That’s not actually the way it happened, of course. 

In his 1975 book The Painted Word Tom Wolfe, America’s favorite white-suited New Journalist, examined the New York City art scene and the leading critics of the past 30 years. The Painted Word is a slim little volume, just 100 pages in my Bantam reprint paperback, but the book packs quite a punch. In the opening pages of the book, Wolfe tells us how he got interested in writing about art theory. He was reading The New York Times on April 28, 1974, when he read an article by Hilton Kramer that basically said, in Wolfe’s words, “In short: frankly, these days, without a theory to go with it, I can’t see a painting.” (p.2) Wolfe naturally wondered how modern art had arrived at this point. Wolfe focuses most on the theories of the three leading art critics of that era: Clement Greenberg, Harold Rosenberg, and Leo Steinberg. Greenberg was the most influential of the three, and his mantra about the “the integrity of the picture plane” led to his endorsement of Abstract Expressionist painting. And not much else, at least, not until Post-Painterly Abstraction came into vogue in the mid 1960’s. Greenberg didn’t have much time for art that didn’t conform to his formulas about what great art should be. Pop Art? Meh, it was too figurative, too literal. And those artists were getting their ideas from pop culture and comic books! It couldn’t be serious art! Serious art came from deep inside your soul! And the way they made their art-using commercial art techniques like silk screening! Horrors!

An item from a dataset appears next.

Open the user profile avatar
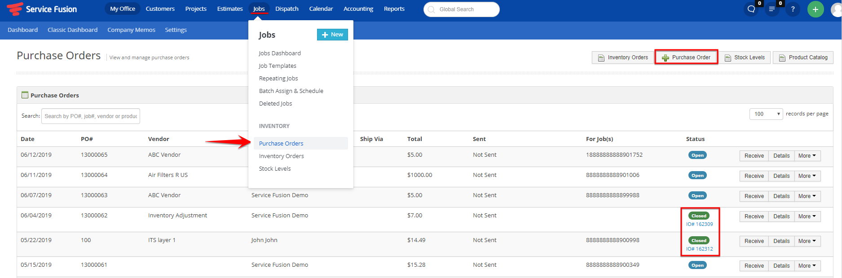 click(x=836, y=9)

One of Wolfe’s theories that he posits in The Painted Word is that artists, consciously or unconsciously, begin to change their styles to conform to what is popular with art critics. This theory did not exactly endear Wolfe to artists. But was he right? It’s impossible to say, since no artist would probably own up to being overly influenced by the critical mood of their time. But, as Wolfe points out in the book, many of the leading Abstract Expressionist painters like Jackson Pollock, Franz Kline, Mark Rothko, and Barnett Newman all started out as figurative artists before moving to abstraction in the late 1940’s. Was that just the way their work was naturally headed, or did ideas from critics like Clement Greenberg influence the direction of their work?

Wolfe was quite right to focus his book on Clement Greenberg’s influential role in the criticism of this period. Back in college when I was taking an Art History class about Contemporary Art from 1945 to the present, I thought that it could easily be retitled, “Clement Greenberg’s Influence on Art and the Reaction to it.” Most of the “important” American painting of the 1945-1975 period was either clearly expressing his theories about art or rejecting them. Of course, it’s not as though artists were sitting around saying, “How can I express my rejection of Clement Greenberg’s ideas?” Pop Art was certainly a reaction to the dominant strain of Abstract Expressionism that was then fashionable. Abstract Expressionism was deeply serious, and scornful of any kind of pop culture influences. But artists like Jasper Johns and Robert Rauschenberg, two artists whose works were important precursors to Pop Art, started to create work in the mid 1950’s that was clearly influenced by the outside world. Johns and Rauschenberg seemed to be saying, we’re not ascetic monks locked away in our downtown lofts working away at our version of an illuminated manuscript. We’re real people who drink Coke and read the newspaper. Even Johns’ seemingly simple paintings of flags and targets were painted over newspapers, leaving traces of the writing visible underneath the surface image. Johns and Rauschenberg were important influences on Andy Warhol and Roy Lichtenstein, who both started creating paintings based on comic strips and newspaper photographs. Warhol and Lichtenstein married high and low culture in their Pop Art paintings and silk screens in a way that was abhorrent to most of the Abstract Expressionists. 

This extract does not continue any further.